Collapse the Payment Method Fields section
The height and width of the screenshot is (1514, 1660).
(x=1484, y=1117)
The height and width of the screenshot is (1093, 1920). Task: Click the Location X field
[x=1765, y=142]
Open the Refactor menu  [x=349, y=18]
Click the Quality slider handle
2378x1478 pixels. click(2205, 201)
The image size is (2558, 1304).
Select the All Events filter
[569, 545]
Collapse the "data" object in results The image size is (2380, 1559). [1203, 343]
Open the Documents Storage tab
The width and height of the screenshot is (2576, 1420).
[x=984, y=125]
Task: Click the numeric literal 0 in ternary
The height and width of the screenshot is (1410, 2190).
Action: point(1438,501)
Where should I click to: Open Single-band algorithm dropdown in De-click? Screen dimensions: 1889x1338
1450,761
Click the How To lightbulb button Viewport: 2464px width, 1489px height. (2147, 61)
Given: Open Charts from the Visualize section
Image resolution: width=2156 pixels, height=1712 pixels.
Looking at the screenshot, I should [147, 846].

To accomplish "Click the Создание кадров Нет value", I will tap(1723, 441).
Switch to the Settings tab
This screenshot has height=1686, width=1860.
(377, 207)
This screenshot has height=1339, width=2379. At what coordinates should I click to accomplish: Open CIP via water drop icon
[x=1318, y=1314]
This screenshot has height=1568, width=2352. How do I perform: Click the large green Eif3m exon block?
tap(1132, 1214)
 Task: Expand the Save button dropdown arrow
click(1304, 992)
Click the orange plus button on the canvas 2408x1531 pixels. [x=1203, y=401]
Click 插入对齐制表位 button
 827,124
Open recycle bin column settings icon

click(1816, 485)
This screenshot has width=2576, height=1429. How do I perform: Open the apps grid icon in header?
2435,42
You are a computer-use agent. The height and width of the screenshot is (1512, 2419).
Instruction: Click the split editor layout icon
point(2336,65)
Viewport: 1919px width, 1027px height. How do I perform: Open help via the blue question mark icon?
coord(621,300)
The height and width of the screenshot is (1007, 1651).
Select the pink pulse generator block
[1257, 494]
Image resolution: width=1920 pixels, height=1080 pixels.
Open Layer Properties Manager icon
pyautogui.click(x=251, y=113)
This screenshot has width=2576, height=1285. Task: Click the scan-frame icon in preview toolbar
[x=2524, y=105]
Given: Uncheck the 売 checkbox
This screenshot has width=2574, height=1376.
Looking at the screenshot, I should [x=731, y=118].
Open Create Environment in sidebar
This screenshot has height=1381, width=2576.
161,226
———
__Work request__. Would you tally the lines above holding "section" and reply with the total alone?

__Response to the task__. 2